Lunes 6 de enero de 2003
 

El precio del éxito

 
  Hace algunos meses, lo que más temían el presidente interino Eduardo Duhalde y otros miembros de su gobierno era que el peso se evaporara provocando una marejada inflacionaria incontrolable: según se informa, el bonaerense estaba a punto de renunciar cuando una multitud de ciudadanos desesperados se manifestó dispuesta a cambiar sus pesos por dólares a virtualmente cualquier precio. En la actualidad, empero, el ministro de Economía, Roberto Lavagna, se siente alarmado por la propensión del peso a seguir subiendo frente al dólar estadounidense, lo que a su entender lo privaría de un colchón cómodo que de conservarse le permitiría sobrevivir los próximos meses sin demasiadas dificultades, juicio éste que no está compartido por el presidente del Banco Central, Alfonso Prat Gay, que antes de comenzar su gestión habló de un tipo de cambio de 2,80 pesos por un dólar estadounidense, o el ministro de Producción, Aníbal Fernández, que estima que dadas las circunstancias uno de 2,30 podría resultar apropiado. Sea como fuere, de liberalizarse más el mercado de cambios, los guarismos propuestos por los funcionarios serían de interés meramente teórico porque el valor de la moneda se vería fijado por el mercado, el cual, es innecesario decirlo, no suele prestar mucha atención a las previsiones oficiales.

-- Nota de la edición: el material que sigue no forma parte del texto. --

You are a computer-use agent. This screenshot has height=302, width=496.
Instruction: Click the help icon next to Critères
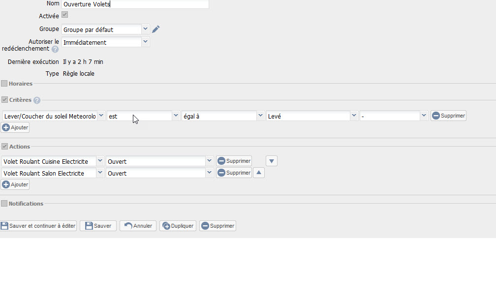click(x=37, y=100)

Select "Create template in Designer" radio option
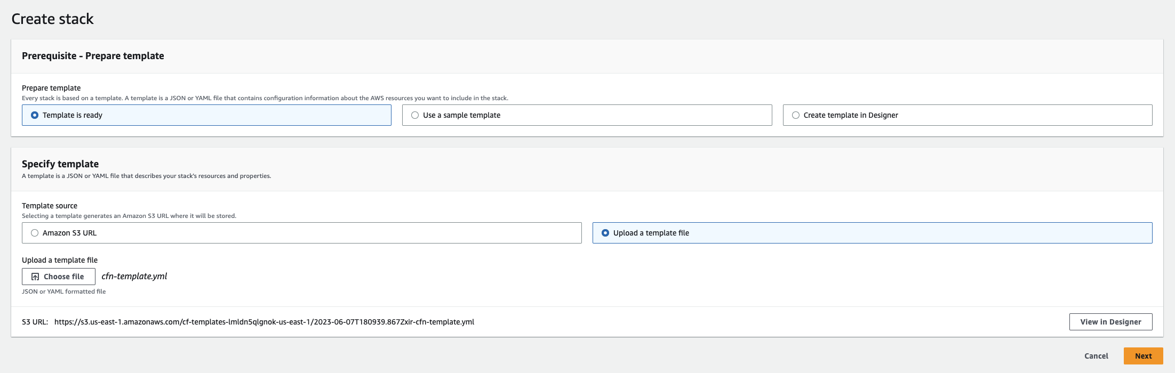pos(796,115)
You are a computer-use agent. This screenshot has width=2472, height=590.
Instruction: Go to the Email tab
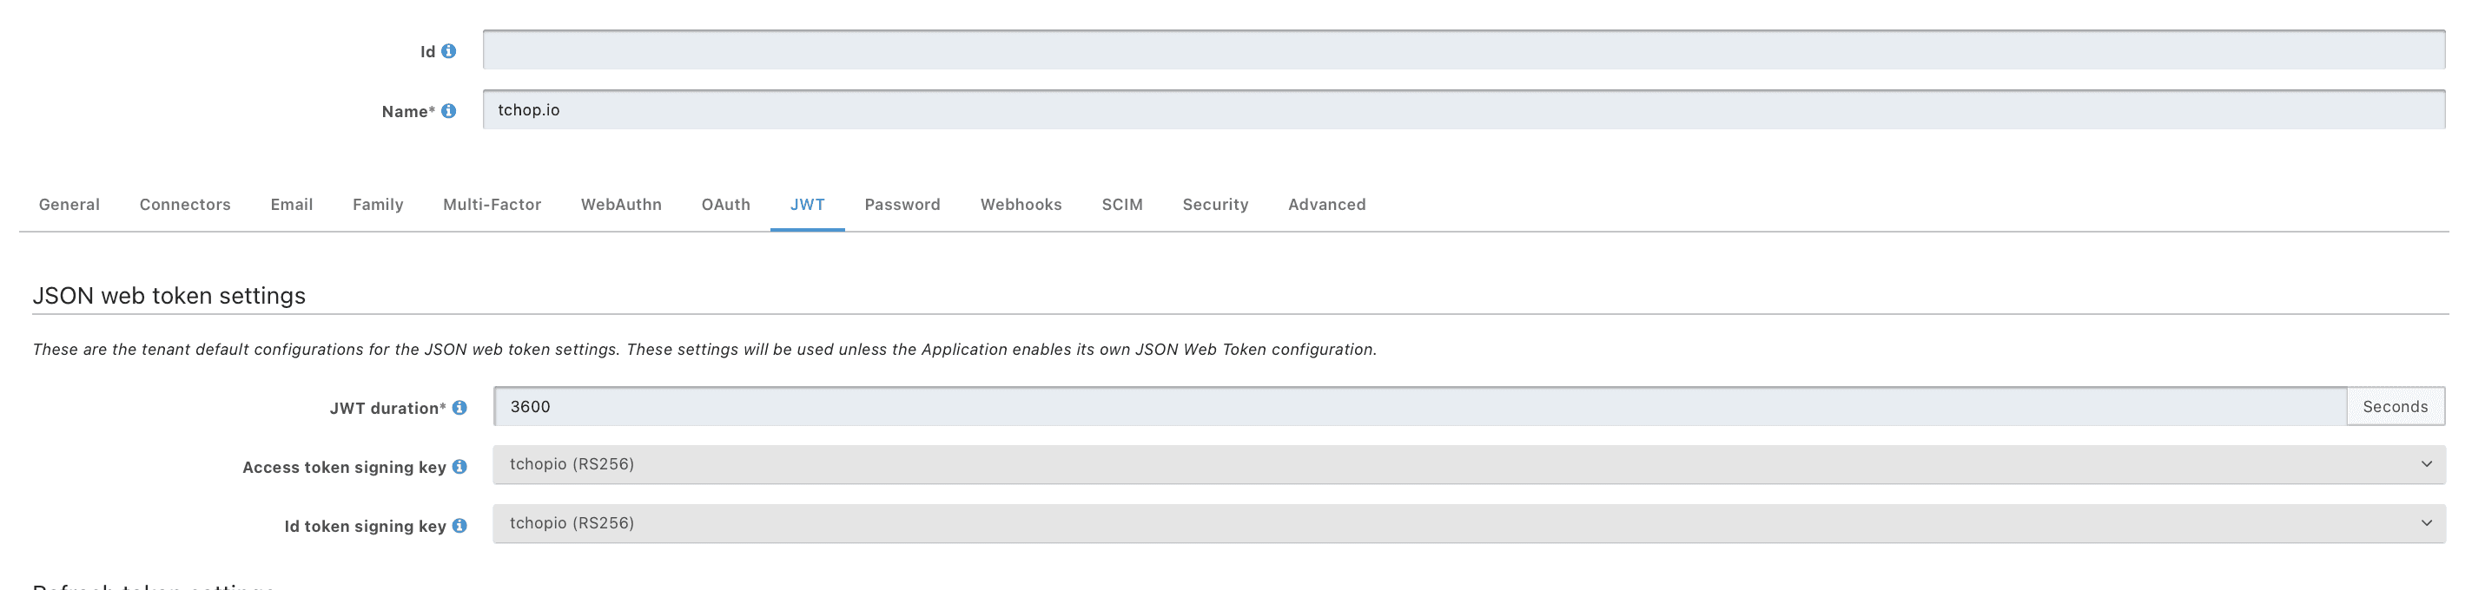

Pues bien: tanto aquí como en otros países, la tasa de cambio depende en buena medida de factores subjetivos. El que en los años últimos el dólar estadounidense se haya cotizado a un nivel que conforme a su poder de compra es excesivo se ha debido a que los inversores o especuladores han creído que les convendría más apostar al futuro inmediato de la economía norteamericana que a aquel de la europea o la japonesa, mientras que la caída reciente del valor del dólar ha sido atribuida al nerviosismo producido por la posibilidad de una guerra contra Irak. Del mismo modo, el colapso del peso en el curso de los meses primeros del año pasado fue provocado por la falta absoluta de confianza en nuestra economía que parecía estar destinada a precipitarse en un abismo. Sin embargo, al prolongarse el "veranito", los operadores han ido convenciéndose de que en el corto plazo por lo menos los peligros no serán tan graves, de ahí la "baja del dólar" que es de presumir complace a Prat Gay pero que claramente motiva el disgusto de Lavagna.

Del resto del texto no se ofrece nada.